Vita Nostra est un livre pour adultes, un songe métaphysique éveillé que le lecteur ne peut pas lâcher avant l’ultime phrase. Le couple Diatchenko, reconnu de la Pologne à la Russie avec une trentaine de romans au compteur depuis 1994, n’écrit pas de la gentille fantasy pour adolescents. Les auteurs, qui maîtrisent aussi bien la théologie que la psychanalyse et la linguistique, demandent un peu d’efforts pour les suivre dans les méandres spéculatifs d’un monde où il existe plus de questions que de réponses. Ils pourraient énoncer comme le faisait Jean Cocteau : trouver d’abord, chercher après.
Durant ses vacances d’été, la jeune Sacha, 16 ans, rencontre un énigmatique individu qui lui impose des tâches répétitives, dénuées de sens et perturbantes, sous peine de voir ses proches blessés, voir tués. Devant la gravité de la sanction certaine, Sacha s’exécute, terrifiée. Á l’issue de sa dernière année de lycée, ce même homme réapparaît et lui annonce son inscription d’office à l’Institut des technologies spéciales de Torpa, obscure petite ville de province isolée. Sacha et les autres étudiants de première année se retrouvent malgré eux dans un internat de second ordre, pour suivre un enseignement auquel ils ne comprennent rien. Les professeurs tyranniques, les tuteurs féroces, les étudiants plus âgés perturbés, les techniques d’apprentissage déconcertantes, brouillent les repères et les défenses des débutants. Pire, ils sapent leur sentiment de sécurité. Et si les études de Sacha et de ses condisciples n’avaient pour but que de déconstruire leur personnalité pour faire jaillir une autre réalité ? Les étudiants seraient-ils dressés à détruire leurs composantes matérielles pour les remplacer par des composantes informationnelles ? Dit autrement, sont-ils des êtres de chair ou des incarnations de mots, capables de créer des mondes ?

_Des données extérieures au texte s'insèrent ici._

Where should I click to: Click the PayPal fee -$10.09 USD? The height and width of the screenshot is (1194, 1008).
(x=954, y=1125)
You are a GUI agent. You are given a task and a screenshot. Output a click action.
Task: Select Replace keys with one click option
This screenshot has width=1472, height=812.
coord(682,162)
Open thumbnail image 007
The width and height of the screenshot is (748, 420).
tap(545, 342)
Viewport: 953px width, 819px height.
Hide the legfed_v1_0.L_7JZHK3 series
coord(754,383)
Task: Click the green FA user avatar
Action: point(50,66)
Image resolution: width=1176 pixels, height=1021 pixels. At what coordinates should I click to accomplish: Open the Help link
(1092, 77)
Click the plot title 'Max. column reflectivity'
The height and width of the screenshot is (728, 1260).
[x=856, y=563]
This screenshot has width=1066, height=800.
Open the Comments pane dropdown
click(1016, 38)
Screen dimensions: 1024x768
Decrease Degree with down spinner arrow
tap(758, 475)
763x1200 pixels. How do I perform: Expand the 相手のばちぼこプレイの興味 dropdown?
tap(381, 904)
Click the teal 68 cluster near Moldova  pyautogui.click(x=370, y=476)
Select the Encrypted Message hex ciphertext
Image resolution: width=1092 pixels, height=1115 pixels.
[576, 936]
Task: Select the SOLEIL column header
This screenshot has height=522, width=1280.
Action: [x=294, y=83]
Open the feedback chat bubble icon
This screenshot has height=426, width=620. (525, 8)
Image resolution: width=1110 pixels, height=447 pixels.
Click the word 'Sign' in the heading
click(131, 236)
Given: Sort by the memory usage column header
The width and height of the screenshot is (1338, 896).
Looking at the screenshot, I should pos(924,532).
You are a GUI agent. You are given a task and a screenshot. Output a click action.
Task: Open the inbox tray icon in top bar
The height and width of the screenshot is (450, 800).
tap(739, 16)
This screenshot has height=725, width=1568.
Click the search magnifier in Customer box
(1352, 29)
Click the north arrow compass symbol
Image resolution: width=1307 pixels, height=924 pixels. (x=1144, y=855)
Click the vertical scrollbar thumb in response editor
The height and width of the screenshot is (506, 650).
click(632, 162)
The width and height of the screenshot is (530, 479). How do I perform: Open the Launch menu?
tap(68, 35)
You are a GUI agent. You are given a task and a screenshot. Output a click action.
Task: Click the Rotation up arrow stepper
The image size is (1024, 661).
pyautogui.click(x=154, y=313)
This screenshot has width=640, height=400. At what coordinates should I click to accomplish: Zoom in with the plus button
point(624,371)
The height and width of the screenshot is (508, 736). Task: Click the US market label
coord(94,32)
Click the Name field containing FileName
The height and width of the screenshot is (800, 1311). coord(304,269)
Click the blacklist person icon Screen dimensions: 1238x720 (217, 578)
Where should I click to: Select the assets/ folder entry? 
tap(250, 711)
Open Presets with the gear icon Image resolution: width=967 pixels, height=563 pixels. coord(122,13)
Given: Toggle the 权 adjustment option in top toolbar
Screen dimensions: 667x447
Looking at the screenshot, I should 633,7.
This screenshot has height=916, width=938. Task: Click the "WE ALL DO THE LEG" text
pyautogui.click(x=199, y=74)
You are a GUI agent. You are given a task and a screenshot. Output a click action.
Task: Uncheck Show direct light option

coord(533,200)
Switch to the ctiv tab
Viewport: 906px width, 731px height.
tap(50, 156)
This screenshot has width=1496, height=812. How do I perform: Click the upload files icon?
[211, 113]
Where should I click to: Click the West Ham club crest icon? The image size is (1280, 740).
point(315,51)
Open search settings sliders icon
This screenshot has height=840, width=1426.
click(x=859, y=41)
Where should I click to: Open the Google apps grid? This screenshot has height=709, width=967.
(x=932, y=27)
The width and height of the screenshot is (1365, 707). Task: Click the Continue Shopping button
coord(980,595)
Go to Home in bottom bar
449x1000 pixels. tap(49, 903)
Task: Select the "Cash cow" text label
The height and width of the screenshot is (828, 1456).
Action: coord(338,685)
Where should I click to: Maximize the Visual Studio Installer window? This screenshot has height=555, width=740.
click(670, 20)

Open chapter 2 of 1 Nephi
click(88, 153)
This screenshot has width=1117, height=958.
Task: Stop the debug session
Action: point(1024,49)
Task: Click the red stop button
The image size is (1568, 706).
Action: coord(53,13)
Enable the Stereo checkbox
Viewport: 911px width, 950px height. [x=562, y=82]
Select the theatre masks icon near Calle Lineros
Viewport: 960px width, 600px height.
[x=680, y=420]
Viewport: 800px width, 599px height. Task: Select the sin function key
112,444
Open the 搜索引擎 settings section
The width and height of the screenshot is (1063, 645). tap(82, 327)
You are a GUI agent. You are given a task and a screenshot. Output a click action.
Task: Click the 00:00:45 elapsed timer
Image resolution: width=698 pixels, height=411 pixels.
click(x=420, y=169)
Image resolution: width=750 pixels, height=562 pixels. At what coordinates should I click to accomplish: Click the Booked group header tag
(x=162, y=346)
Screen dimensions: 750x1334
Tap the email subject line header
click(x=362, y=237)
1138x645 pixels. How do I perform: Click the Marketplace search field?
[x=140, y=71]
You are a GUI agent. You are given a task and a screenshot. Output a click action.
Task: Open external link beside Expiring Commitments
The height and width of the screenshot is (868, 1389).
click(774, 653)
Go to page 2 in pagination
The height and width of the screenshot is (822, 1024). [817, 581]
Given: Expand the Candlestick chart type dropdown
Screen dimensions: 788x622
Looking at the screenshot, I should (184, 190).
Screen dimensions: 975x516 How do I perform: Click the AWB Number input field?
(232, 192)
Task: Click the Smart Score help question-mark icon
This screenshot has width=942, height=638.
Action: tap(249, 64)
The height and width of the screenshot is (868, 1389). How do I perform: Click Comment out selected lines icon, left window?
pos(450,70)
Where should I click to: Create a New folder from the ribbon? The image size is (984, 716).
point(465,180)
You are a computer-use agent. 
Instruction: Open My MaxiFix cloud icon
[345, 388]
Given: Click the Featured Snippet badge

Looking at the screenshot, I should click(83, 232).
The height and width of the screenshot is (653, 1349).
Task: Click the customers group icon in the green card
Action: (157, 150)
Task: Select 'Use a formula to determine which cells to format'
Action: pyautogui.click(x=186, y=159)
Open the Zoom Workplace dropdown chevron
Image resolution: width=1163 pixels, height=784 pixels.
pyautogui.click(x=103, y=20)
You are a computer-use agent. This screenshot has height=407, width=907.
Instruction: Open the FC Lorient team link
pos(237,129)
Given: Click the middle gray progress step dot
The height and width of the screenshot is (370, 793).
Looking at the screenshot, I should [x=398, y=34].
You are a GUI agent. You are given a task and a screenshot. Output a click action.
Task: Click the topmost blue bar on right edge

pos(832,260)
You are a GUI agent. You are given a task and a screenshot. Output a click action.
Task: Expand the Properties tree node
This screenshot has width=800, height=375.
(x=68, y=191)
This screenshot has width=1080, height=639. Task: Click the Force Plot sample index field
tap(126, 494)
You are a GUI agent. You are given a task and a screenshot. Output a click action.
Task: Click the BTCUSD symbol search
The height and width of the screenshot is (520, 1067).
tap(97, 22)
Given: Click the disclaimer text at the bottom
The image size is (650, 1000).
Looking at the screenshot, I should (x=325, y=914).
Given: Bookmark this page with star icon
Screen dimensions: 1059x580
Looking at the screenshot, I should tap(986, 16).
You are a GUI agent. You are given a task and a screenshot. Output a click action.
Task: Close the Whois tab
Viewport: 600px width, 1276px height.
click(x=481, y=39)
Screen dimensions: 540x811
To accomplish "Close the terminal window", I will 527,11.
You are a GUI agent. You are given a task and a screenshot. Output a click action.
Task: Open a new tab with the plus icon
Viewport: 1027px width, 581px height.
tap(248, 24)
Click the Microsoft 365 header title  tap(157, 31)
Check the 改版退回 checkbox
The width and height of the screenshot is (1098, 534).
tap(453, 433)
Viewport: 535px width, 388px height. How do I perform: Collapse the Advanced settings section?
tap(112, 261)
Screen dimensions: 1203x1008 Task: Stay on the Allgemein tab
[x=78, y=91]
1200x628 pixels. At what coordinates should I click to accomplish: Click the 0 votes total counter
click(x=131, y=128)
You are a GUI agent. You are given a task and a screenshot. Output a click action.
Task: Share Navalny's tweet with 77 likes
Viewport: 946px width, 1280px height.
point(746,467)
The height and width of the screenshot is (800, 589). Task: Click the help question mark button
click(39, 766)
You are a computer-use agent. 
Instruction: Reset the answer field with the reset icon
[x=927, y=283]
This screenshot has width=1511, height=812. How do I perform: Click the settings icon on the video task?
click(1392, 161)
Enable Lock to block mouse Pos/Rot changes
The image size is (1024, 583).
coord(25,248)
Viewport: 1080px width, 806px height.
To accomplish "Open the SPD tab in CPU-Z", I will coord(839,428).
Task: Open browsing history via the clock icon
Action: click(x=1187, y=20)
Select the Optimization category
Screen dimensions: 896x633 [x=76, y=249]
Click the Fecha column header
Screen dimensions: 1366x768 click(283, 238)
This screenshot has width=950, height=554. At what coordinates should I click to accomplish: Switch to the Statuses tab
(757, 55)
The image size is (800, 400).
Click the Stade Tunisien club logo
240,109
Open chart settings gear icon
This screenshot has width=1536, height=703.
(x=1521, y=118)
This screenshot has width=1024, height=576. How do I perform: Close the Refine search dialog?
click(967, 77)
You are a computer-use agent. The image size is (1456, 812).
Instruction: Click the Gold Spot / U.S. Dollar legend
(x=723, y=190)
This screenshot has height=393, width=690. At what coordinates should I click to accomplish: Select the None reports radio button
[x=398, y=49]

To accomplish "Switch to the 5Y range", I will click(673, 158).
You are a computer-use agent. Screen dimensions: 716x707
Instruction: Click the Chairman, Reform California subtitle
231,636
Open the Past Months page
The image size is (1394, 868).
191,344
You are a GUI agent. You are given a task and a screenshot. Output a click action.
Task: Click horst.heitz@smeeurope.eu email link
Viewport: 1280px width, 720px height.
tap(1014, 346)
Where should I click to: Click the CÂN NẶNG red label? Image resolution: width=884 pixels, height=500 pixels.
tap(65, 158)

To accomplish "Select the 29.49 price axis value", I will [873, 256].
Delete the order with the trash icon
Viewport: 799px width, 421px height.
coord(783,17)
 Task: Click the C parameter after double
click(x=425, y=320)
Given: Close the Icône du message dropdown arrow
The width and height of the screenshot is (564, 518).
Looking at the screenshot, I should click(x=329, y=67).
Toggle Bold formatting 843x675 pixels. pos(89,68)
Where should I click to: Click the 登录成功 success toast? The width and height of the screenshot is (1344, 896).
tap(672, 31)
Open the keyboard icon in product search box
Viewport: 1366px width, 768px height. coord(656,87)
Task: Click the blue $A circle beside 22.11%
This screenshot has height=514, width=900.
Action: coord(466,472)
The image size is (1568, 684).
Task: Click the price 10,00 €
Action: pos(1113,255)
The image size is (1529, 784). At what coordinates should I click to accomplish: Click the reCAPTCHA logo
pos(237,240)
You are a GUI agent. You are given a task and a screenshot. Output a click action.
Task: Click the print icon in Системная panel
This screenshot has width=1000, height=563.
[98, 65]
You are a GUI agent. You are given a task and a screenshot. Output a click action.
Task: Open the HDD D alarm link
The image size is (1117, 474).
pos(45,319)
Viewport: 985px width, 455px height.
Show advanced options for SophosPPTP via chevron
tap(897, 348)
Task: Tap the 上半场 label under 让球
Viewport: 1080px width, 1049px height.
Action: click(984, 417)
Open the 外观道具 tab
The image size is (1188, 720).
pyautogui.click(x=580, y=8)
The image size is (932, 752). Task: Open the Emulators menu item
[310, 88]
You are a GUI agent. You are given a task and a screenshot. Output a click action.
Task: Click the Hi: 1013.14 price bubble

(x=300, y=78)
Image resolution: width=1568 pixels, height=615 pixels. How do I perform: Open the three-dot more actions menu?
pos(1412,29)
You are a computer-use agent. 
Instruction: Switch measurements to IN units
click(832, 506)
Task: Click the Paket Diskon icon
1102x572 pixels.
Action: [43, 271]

Le roman baigne dans une tension, un flou savamment entretenu, où le lecteur est tenu en haleine ; témoin des pressions morales, des épreuves physiques et intellectuelles imposées aux étudiants, il tente de deviner, comme Sacha, quel est le but ultime de cette démolition dans la douleur. Sa position est évidemment inconfortable car l’univers des Diatchenko est terriblement glacial, déshumanisé (nous sommes dans la culture slave…). L’impitoyable voyage initiatique universitaire de Sacha (de l’adolescence à l’âge adulte, de l’ignorance à la connaissance, d’un être physique à un élément immatériel), se base sur la peur, la peur d’échouer, l’angoisse d’apprendre la mort d’un proche en cas de revers à un examen. Cette pression psychologique, cette terreur permanente, vont pourtant forcer Sacha à renaître de ses propres cendres, tel un phénix. Car, la jeune fille va se soulever au dernier moment contre ses « professeurs », revendiquant son individualité, son refus de mettre son pouvoir d’architecte au service d’un sentiment négatif : à la peur qui paralyse, elle choisit l’amour, la création d’un univers lumineux et heureux.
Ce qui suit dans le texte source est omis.